Problem details — Rewrite the rows below, replacing every "logo" with "emblem" and leaving all other text unchanged.

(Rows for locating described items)
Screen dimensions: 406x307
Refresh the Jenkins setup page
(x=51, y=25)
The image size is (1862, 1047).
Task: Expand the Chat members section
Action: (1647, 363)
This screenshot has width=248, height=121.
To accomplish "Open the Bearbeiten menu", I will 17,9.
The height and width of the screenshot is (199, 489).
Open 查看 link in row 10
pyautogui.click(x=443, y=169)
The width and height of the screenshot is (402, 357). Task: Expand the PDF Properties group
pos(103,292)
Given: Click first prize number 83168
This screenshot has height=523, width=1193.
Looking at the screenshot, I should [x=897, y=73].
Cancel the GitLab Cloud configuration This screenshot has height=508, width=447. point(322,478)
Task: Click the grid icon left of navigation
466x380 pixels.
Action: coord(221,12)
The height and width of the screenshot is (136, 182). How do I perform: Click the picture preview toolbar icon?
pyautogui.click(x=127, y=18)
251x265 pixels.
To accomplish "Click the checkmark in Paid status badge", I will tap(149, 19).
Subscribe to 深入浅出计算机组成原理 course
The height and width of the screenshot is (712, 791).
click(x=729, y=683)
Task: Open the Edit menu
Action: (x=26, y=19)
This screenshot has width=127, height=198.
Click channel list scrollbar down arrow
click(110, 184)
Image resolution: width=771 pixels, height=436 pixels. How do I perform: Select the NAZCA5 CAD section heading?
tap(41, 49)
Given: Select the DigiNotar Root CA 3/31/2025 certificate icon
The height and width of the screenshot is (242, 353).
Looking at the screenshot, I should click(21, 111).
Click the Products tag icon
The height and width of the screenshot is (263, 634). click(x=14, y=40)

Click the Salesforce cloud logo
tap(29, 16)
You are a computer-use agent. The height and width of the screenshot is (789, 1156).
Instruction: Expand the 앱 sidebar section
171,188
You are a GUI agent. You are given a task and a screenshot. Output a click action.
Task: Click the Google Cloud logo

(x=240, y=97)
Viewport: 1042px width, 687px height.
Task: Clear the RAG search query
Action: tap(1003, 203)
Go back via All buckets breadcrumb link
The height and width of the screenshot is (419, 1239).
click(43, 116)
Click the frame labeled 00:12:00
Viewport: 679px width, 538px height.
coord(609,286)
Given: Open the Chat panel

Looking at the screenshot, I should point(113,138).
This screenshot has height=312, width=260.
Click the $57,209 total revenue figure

Finished task —
Screen dimensions: 406x307
Refresh the Jenkins setup page
(x=51, y=25)
The image size is (1862, 1047).
Task: Expand the Chat members section
Action: (1647, 363)
This screenshot has width=248, height=121.
To accomplish "Open the Bearbeiten menu", I will 17,9.
The height and width of the screenshot is (199, 489).
Open 查看 link in row 10
pyautogui.click(x=443, y=169)
The width and height of the screenshot is (402, 357). Task: Expand the PDF Properties group
pos(103,292)
Given: Click first prize number 83168
This screenshot has height=523, width=1193.
Looking at the screenshot, I should [x=897, y=73].
Cancel the GitLab Cloud configuration This screenshot has height=508, width=447. point(322,478)
Task: Click the grid icon left of navigation
466x380 pixels.
Action: coord(221,12)
The height and width of the screenshot is (136, 182). How do I perform: Click the picture preview toolbar icon?
pyautogui.click(x=127, y=18)
251x265 pixels.
To accomplish "Click the checkmark in Paid status badge", I will tap(149, 19).
Subscribe to 深入浅出计算机组成原理 course
The height and width of the screenshot is (712, 791).
click(x=729, y=683)
Task: Open the Edit menu
Action: (x=26, y=19)
This screenshot has width=127, height=198.
Click channel list scrollbar down arrow
click(110, 184)
Image resolution: width=771 pixels, height=436 pixels. How do I perform: Select the NAZCA5 CAD section heading?
tap(41, 49)
Given: Select the DigiNotar Root CA 3/31/2025 certificate icon
The height and width of the screenshot is (242, 353).
Looking at the screenshot, I should click(21, 111).
Click the Products tag icon
The height and width of the screenshot is (263, 634). click(x=14, y=40)

Click the Salesforce cloud emblem
tap(29, 16)
You are a computer-use agent. The height and width of the screenshot is (789, 1156).
Instruction: Expand the 앱 sidebar section
171,188
You are a GUI agent. You are given a task and a screenshot. Output a click action.
Task: Click the Google Cloud emblem

(x=240, y=97)
Viewport: 1042px width, 687px height.
Task: Clear the RAG search query
Action: tap(1003, 203)
Go back via All buckets breadcrumb link
The height and width of the screenshot is (419, 1239).
click(43, 116)
Click the frame labeled 00:12:00
Viewport: 679px width, 538px height.
coord(609,286)
Given: Open the Chat panel

Looking at the screenshot, I should point(113,138).
This screenshot has height=312, width=260.
Click the $57,209 total revenue figure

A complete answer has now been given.